"L’UCM tient au repos hebdomadaire du dimanche"

Mouvement de défense, de représentation et de promotion des indépendants, l’Union des classes moyennes (UCM) s’oppose à toute levée de l’interdiction d’ouverture des commerces et des magasins le dimanche.

Ph. Law.

Mouvement de défense, de représentation et de promotion des indépendants, l’Union des classes moyennes (UCM) s’oppose à toute levée de l’interdiction d’ouverture des commerces et des magasins le dimanche. "Nous tenons à la loi du 10 novembre 2006 sur le repos hebdomadaire, car c’est le seul jour dont disposent les indépendants pour être avec leurs familles. De plus, nous ne croyons pas qu’une levée de cette interdiction participera à une relance de l’économie, car le pouvoir d’achat des ménages n’est pas extensible et ils ne feront que répartir sur sept jours ce qu’ils dépensaient auparavant en six jours. Par ailleurs, l’ouverture des magasins le dimanche ne fera qu’engendrer des frais supplémentaires pour les indépendants", nous a confié Clarisse Ramakers, conseillère à l’Union des classes moyennes et spécialiste de la question au sein du mouvement.

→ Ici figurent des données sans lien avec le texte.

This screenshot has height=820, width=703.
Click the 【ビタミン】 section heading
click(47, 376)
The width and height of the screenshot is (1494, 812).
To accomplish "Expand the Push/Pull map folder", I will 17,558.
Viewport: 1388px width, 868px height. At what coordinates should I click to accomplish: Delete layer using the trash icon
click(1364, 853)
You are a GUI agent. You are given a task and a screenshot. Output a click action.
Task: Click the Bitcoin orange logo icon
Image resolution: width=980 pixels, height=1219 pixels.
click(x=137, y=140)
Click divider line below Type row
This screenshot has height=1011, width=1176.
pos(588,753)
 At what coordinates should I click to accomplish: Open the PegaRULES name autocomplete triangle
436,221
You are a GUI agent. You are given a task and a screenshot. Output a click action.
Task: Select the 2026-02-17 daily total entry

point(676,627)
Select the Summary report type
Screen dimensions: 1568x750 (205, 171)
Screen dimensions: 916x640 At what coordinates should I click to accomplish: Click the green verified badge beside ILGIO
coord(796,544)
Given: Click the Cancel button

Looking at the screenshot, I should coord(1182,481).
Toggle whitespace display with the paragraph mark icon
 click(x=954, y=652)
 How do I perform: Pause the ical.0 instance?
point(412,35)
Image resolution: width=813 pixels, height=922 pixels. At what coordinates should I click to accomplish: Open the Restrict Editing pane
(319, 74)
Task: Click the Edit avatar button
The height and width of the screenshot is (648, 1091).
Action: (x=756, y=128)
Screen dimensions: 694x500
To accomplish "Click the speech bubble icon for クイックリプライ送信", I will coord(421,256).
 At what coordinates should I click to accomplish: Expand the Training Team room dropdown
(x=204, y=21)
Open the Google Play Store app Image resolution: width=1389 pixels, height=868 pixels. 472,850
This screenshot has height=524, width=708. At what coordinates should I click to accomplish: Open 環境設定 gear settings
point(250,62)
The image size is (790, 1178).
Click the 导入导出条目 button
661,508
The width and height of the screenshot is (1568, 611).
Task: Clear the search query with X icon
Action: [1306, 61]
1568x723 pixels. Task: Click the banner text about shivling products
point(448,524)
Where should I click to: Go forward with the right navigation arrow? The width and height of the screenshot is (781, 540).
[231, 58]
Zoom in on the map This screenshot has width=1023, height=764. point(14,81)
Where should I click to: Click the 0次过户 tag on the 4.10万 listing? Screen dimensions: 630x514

La loi du 10 novembre 2006 impose un repos hebdomadaire le dimanche, soit de 5h du matin à la même heure le lundi, soit de 13 h à la même heure le lendemain. Mais elle autorise toutefois quelques exceptions, notamment pour les stations-services, les gares ou encore les aéroports qui peuvent être ouverts les dimanches. Le principe de la fermeture ne s’applique pas non plus à d’autres commerçants comme les vendeurs de crème glacée à portion individuelle ou encore de denrées alimentaires préparées. Les communes reconnues comme des centres touristiques ou des stations balnéaires peuvent aussi autoriser l’ouverture des magasins le dimanche, comme c’est le cas à Maasmechelen. Les dirigeants de l’ "outlet mall" (magasins d’usines) de Verviers feraient pression pour que la commune de Verviers obtienne le statut de centre touristique, mais la ministre fédérale, Sabine Laruelle (MR, PME, Indépendants), s’y opposerait. "Il n’y a pas tellement de débat chez nous autour de ce sujet, d’autant plus que la loi qui réglemente le sujet est assez récente. La situation est différente en France et la demande d’une ouverture des magasins le dimanche peut s’expliquer par le fait que leurs centres commerciaux sont excentrés. Il sera donc plus facile pour les consommateurs de faire leurs courses le dimanche puisqu’ils doivent sortir des villes pour ce faire", poursuit-elle.

Pour l’UCM, le sursalaire (près de 300 % du salaire normal) exigé par les syndicats en commission paritaire freine les dirigeants qui souhaiteraient une ouverture des magasins le dimanche. Il y a également les amendes et la menace d’un emprisonnement pouvant aller d’un mois à un an pour les contrevenants qui violeraient la loi. Mais n’empêche que certains commerçants s’y risquent, notamment dans la région liégeoise, sur la route du Condroz, où plusieurs magasins sont ouverts le dimanche. "C’est normal qu’ils prennent ce risque, car les amendes sont faibles (de 250 € à 10000 €) et les contrôles sont loin d’être fréquents. Ils font juste la balance des intérêts, car l’amende étant inférieure aux recettes qu’ils peuvent engranger ce jour d’ouverture dominicale", conclut la juriste de l’UCM.